A Roccavignale arriva anche la coltivazione di vigneti

Il Sindaco di Roccavignale, Amedeo Fracchia, insieme ad altri tre imprenditori sono riusciti a portare le vigne sulle colline del paese. «L’idea è nata nel 2015, perché la Regione stava dando il reimpianto dei vigneti e allora ho colto l’occasione e ho fatto richiesta» racconta il primo cittadino. «Tutto è nato da un post pubblicato su Facebook dall’Assessore Regionale Mai. Una volta che ho capito che era fattibile abbiamo fatto le cose un po’ di fretta: il post era di novembre e si aveva tempo fino al 31 dicembre 2015. Quindi in due mesi ho dovuto costituire l’azienda agricola, fare la domanda e tutto il resto. Nel corso del successivo anno e mezzo ho dovuto comprare tutti i terreni, dopodiché li ho dovuti scassare, ovvero praticare un’aratura a scasso, cioè devi scendere un metro sottoterra. Poi sono stati dati ottocento quintali di letame insieme ad alcuni concimi perché alla terra mancavano alcune proprietà.

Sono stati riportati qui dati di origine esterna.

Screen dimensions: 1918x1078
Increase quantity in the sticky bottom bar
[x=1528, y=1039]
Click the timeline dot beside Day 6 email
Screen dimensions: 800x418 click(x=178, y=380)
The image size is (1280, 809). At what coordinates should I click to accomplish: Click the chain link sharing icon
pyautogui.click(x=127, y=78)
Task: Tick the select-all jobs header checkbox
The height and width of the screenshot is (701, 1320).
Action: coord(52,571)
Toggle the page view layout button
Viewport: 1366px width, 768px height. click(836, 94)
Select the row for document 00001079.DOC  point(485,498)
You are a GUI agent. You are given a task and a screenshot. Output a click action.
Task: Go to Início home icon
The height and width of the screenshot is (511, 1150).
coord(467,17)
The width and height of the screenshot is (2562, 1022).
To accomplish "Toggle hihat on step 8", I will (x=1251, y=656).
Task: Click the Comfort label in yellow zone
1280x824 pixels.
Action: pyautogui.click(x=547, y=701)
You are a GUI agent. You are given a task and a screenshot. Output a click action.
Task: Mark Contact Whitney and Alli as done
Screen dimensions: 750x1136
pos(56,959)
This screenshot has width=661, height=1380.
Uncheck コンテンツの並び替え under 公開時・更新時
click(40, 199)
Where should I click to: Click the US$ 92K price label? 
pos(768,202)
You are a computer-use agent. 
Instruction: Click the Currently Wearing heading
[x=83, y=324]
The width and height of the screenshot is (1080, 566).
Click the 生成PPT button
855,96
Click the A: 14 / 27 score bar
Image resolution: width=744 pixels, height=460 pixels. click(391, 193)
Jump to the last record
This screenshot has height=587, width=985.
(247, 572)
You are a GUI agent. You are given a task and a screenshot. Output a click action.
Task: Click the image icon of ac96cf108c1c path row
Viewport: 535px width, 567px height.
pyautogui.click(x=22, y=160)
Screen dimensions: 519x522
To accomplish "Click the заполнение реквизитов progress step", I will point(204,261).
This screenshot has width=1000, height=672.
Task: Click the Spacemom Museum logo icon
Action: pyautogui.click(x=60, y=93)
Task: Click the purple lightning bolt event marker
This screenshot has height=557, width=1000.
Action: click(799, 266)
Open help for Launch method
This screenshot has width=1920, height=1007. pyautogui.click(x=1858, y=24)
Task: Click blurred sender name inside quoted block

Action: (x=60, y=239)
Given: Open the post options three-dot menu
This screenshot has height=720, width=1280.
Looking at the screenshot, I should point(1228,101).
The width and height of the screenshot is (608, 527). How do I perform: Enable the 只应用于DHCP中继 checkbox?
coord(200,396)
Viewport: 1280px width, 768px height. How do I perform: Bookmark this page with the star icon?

Successivamente abbiamo arato e fresato. Abbiamo piantato piantine di granaccia che arrivano anche dalla Francia. Nell’insieme sarà uno dei vigneti più grandi della Liguria, per il momento è il più grande di granaccia. Lunedì scorso sono venuti a mettere i pali: ci sono quattrocento pali; undicimila piantine; venticinque chilometri di filo; un chilometro e mezzo di recinzione e come matallo per i pali abbiamo utilizzato l’acciaio cor-ten, che diventa
del colore della ruggine ma non arrugginisce». L’azienda agricola si chiama Rocca Vinealis, il vecchio nome del comune di Roccavignale ed è formata da Davide Bosio, che produce autolavaggi, Stefano Perugini, che ha una fabbrica chimica, Paolo Anelli che lavora in comune a Millesimo e lavorava insieme a Amedeo Fracchia nel campo delle telecomunicazioni.